I read this textbook in preparation for my PhD. preliminary exams, as a refreshment of the basics learned during my classes. The highest praise I can give the book is that it did a great job in this, and made me very confident going in that I wouldn't get stumped on a trivial question.
The book spans about 500 pages, divided into 14 chapters. The chapters cover basic synthesis, reaction kinetics, crystallinity and morphology, rheology, mechanical properties and many other aspects of polymer chemistry. The text is surprisingly readable, with interesting stories and tidbits from the history of polymers including famous polymer scientists. I was able to sit down and read a chapter in around an hour, and always felt that the information was useful and readily retained. The authors acknowledge the brief nature of the chapters, and write with enough levity and old-man crankiness to give the book personality as well.

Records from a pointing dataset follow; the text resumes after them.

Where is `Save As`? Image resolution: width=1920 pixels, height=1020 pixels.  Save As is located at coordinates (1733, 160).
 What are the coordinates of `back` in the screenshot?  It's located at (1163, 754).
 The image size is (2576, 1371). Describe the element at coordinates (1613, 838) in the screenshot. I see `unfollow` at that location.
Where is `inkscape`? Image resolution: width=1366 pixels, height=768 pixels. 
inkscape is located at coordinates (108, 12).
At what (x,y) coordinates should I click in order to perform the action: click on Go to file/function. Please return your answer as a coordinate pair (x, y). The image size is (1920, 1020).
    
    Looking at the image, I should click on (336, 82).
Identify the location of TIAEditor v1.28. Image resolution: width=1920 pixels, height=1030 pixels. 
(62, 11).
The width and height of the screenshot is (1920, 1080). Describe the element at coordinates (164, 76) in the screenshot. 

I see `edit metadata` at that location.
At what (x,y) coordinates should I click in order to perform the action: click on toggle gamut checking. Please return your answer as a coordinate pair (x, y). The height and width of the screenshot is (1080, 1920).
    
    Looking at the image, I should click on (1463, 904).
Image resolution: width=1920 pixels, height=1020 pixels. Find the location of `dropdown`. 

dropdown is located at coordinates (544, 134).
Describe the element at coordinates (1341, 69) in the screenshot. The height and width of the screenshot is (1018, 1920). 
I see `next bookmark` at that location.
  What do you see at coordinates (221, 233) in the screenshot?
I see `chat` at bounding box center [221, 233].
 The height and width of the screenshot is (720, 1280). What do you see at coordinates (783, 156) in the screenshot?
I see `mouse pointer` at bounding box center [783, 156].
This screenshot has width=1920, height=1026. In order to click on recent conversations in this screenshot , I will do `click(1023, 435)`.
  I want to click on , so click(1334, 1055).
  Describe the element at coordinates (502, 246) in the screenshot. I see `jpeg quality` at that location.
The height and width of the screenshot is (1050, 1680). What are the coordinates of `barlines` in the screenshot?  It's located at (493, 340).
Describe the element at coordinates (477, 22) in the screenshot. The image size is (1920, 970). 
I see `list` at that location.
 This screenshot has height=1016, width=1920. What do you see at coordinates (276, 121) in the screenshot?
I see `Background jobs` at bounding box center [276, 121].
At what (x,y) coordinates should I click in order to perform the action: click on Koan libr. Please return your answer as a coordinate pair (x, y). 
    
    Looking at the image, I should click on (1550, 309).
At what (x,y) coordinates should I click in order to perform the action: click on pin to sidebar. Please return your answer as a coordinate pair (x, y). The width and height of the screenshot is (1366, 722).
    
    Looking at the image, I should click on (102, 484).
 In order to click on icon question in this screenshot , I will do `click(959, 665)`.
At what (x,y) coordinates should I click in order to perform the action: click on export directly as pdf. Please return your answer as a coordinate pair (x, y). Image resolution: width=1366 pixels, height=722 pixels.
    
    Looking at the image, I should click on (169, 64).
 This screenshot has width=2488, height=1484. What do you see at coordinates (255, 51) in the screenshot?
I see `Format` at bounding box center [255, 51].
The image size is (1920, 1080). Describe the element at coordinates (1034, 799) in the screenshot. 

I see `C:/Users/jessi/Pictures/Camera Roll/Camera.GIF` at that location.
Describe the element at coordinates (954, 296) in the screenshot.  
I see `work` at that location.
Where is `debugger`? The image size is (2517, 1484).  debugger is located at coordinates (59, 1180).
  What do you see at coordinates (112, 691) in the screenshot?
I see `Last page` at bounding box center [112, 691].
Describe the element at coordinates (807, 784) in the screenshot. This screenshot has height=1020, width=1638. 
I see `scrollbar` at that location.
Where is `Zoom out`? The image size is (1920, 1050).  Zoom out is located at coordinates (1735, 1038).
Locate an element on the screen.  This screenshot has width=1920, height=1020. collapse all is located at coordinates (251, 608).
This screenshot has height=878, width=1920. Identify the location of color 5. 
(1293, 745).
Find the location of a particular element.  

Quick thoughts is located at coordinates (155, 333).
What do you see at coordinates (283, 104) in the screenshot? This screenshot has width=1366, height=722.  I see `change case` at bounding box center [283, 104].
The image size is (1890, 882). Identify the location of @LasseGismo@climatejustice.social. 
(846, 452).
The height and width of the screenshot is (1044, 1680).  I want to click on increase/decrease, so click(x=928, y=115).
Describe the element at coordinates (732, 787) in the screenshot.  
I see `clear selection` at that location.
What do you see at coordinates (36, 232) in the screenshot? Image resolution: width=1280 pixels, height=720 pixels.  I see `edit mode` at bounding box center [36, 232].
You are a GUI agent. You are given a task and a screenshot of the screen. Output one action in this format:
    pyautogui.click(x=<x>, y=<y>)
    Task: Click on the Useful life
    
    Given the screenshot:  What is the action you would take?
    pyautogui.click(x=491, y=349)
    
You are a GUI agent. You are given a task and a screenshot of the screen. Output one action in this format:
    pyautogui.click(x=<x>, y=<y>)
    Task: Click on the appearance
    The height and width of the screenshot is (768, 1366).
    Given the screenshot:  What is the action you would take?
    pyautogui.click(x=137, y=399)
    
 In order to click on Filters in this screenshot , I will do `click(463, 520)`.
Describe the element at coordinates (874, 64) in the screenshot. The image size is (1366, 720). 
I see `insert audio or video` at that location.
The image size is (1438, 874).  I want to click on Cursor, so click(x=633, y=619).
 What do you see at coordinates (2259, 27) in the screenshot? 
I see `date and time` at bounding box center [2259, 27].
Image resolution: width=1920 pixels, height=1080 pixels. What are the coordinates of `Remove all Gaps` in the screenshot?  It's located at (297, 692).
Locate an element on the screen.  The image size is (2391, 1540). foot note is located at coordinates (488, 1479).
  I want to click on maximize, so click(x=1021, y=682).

My only real complaint would be that the authors sometimes digress into 5-7 page mathematical treatments, especially in the kinetics section. The math is presented in a way that's easy and logical to follow, but is so easily forgotten afterwords that I question its usefulness.
I would definitely recommend this text for someone in a similar position that I was in, or alternatively if someone is taking a survey of polymer chemistry. I can't offer much in the way of comparative texts, except to say that's it's much more readable than Odian, though it has considerably less information.